Thankfully, despite my growing belly, my weight seems to have steadied off (for now). I’m seriously trying not to worry about it anymore. My SPD (symphysis pubic disfunction- which means that the hormone relaxin which makes a preggo woman’s ligaments stretchy works a little bit too well causing imbalance and a shit ton of pain) seems to be okay for now; however, I’m sure the pain will start to increase in the weeks to come. I seem to feel better the more I move around, so I make a very valiant effort to get up and away from my desk at least once an hour (which usually isn’t hard given my bladder implications).

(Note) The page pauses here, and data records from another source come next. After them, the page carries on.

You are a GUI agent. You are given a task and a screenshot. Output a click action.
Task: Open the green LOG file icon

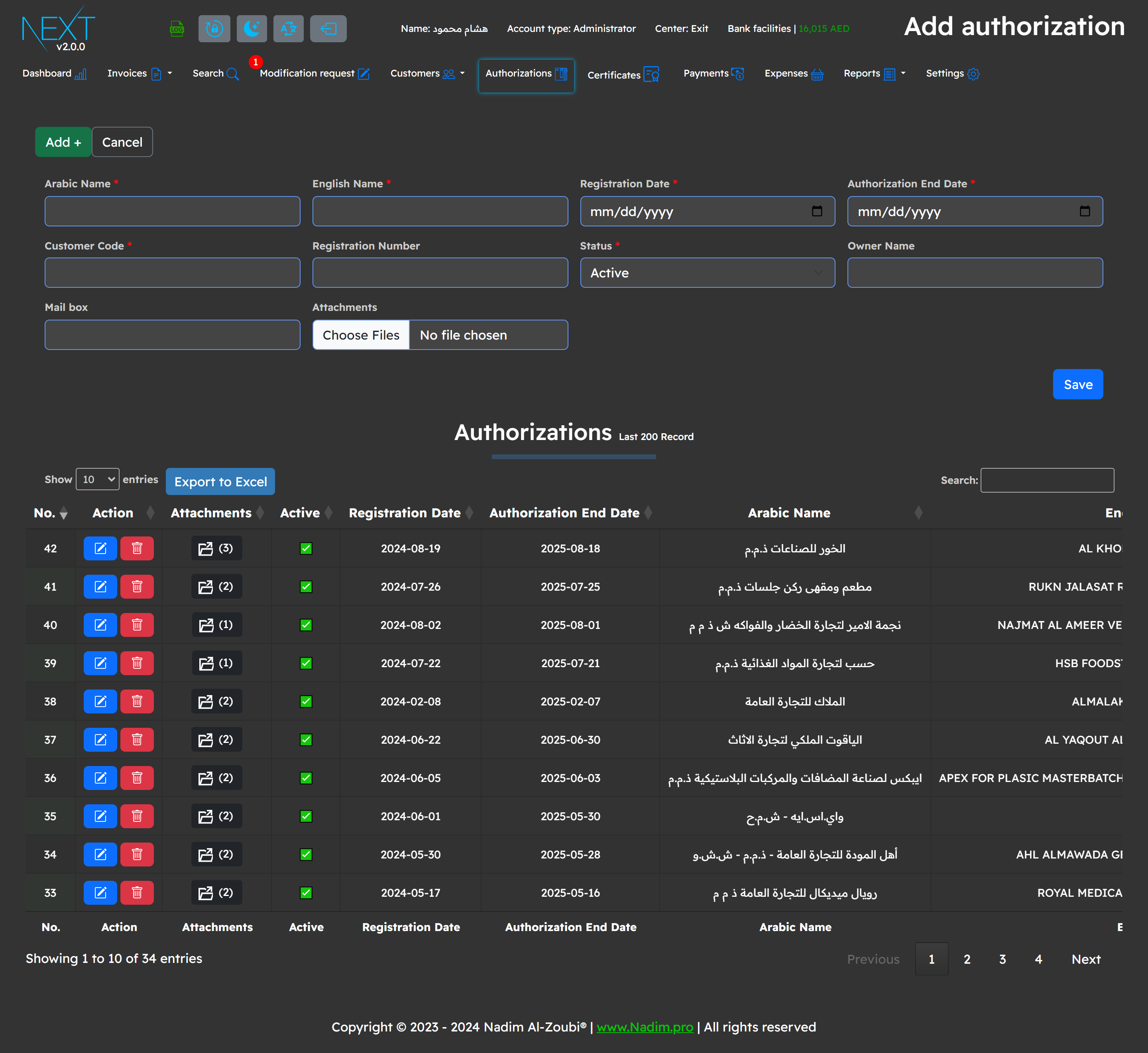[177, 28]
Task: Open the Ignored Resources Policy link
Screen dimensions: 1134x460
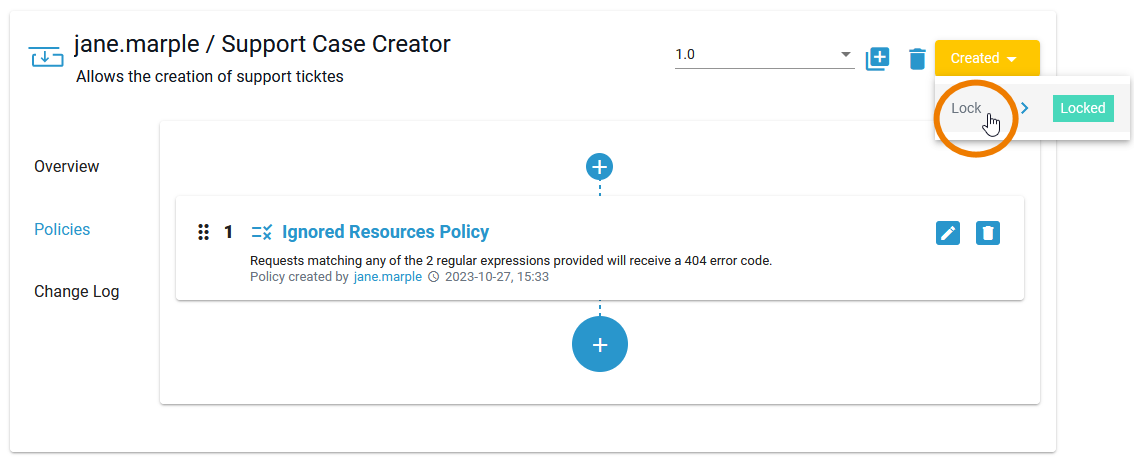Action: point(385,232)
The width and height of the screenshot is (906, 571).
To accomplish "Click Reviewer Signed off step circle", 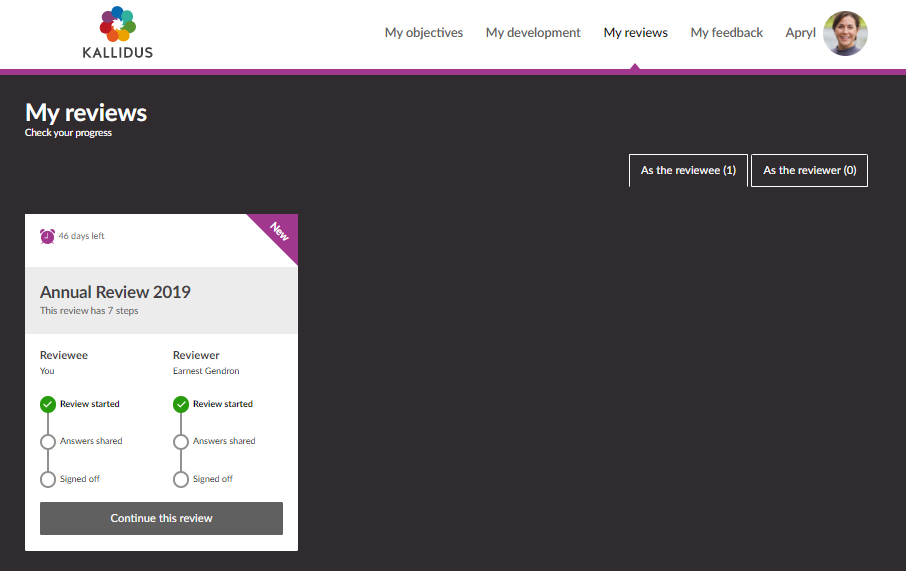I will (181, 479).
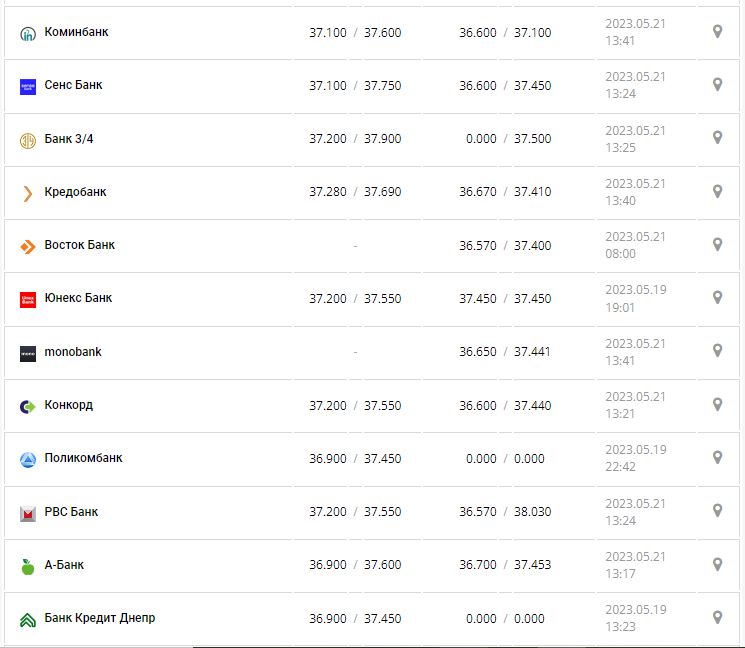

Jackson finally SAW the baby move for the first time- I don’t think Mackenzie cares too much for her big brother trying to snuggle with her mama. I seriously thought that foot was going to come out of my belly- biggest kick I have seen and felt yet. Jackson thought it was the most hilarious thing ever.
Being Wednesday and traditionally hump day, I am declaring it BUMP day for me! I have recruited my dear husband to take my professional maternity photos. I did not do this with Jackson and always kind of regretted it. As soon as I have them, I will post them! For now, it will have to be hideous bathroom selfies.
27 Week Belly Pic
Interesting that last week’s size comparison was a head of lettuce… which I feel is bigger than a rutabaga? Maybe I just don’t know my rutabagas very well?
He might be a big, tough 5 year old now, but he still loves to snuggle with his mama before bedtime every night. Best. Part. Of. My. Day.